++++ Provided records

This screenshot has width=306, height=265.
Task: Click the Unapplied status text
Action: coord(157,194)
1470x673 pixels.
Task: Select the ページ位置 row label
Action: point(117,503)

++++++++
++++ Provided records

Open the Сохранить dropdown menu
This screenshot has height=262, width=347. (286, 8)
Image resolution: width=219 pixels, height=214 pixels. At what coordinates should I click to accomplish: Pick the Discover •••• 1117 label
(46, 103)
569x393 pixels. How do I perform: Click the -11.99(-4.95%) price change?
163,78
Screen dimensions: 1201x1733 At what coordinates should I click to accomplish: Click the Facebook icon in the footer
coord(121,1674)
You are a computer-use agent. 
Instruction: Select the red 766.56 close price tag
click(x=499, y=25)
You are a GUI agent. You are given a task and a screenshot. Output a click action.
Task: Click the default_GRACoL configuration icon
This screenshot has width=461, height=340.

++++++++

Return a word-for-word copy of the lines above from the one holding "Task: Click the default_GRACoL" through the one holding "This screenshot has width=461, height=340.", with both of them included and nothing besides.

Task: Click the default_GRACoL configuration icon
This screenshot has width=461, height=340.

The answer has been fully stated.